Le discours parlait de paix et de prospérité, mais des clauses secrètes signées le même jour alignaient les deux pays contre l’Allemagne. L’Élite Secrète attira ensuite la Russie dans ses filets avec une promesse qu’elle n’avait aucunement l’intention de tenir – le contrôle par la Russie de Constantinople et des détroits de la Mer Noire à la suite d’une guerre victorieuse contre l’Allemagne. Cette promesse vide fut la cause première du désastre de la bataille des Dardanelles [ou Gallipoli, 1915-1916].

L’Élite Secrète contrôle les deux faces de la politique

La démocratie britannique, avec ses élections régulières et ses changements de gouvernement, a été dépeinte comme une mesure de protection fiable contre un pouvoir despotique. Il n’en a jamais été ainsi. Tant le Parti Conservateur que Libéral étaient contrôlés depuis 1866 par la même petite clique qui consistait en une simple demi-douzaine de familles, de leurs parents et alliés, renforcée à l’occasion par un nouvel arrivant avec de « bonnes » qualifications. L’Élite Secrète avait le don pour identifier un talent potentiel et pour placer des jeunes gens prometteurs, sortis en général de l’université d’Oxford, à des postes qui serviraient leurs futures ambitions.

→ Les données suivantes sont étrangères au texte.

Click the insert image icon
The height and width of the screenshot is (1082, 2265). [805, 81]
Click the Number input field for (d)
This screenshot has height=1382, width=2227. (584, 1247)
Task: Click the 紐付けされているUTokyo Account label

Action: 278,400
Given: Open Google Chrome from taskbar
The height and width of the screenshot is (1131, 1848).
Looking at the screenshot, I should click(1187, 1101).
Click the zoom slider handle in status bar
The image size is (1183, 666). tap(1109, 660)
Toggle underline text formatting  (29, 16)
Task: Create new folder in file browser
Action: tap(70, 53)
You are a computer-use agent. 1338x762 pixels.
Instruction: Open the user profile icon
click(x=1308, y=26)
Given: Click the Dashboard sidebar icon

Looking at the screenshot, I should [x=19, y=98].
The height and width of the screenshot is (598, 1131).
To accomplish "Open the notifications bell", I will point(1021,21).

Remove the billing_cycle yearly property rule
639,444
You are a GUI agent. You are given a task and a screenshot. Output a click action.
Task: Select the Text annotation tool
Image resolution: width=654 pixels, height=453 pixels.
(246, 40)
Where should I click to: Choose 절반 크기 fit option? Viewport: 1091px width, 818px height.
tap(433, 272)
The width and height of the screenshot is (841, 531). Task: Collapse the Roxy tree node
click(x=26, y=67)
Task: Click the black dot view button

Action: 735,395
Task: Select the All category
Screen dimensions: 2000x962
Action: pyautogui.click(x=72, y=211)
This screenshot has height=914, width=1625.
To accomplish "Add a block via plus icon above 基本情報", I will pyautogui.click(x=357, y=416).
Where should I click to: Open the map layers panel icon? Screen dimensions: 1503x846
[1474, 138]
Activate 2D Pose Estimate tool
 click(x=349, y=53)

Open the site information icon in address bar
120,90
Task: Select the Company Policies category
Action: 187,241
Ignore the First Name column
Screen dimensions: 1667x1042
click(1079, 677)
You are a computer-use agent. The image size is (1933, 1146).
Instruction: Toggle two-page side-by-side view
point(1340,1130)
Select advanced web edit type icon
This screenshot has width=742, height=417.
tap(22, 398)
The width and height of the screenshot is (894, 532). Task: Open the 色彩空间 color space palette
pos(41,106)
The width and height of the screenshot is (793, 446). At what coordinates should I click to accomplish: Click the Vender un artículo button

Avec la démission du gouvernement conservateur en 1905, l’Élite Secrète avait déjà sélectionné les successeurs naturels du Parti Libéral : des hommes fiables et crédibles immergés dans leurs valeurs impériales. Herbert Asquith, Richard Haldane et Sir Edward Grey furent les hommes choisis par Milner. Grey fut placé au ministère des Affaires Étrangères et Haldane au Bureau de la Guerre et deux ans plus tard Asquith devint premier ministre. Une continuité dans la politique étrangère était assurée. Une réorganisation de fond en comble du Bureau de la Guerre fut mise en route, en préparation de la guerre à venir avec l’Allemagne. Comme l’Élite Secrète a dû bien rigoler en buvant son champagne en évoquant la notion de démocratie parlementaire.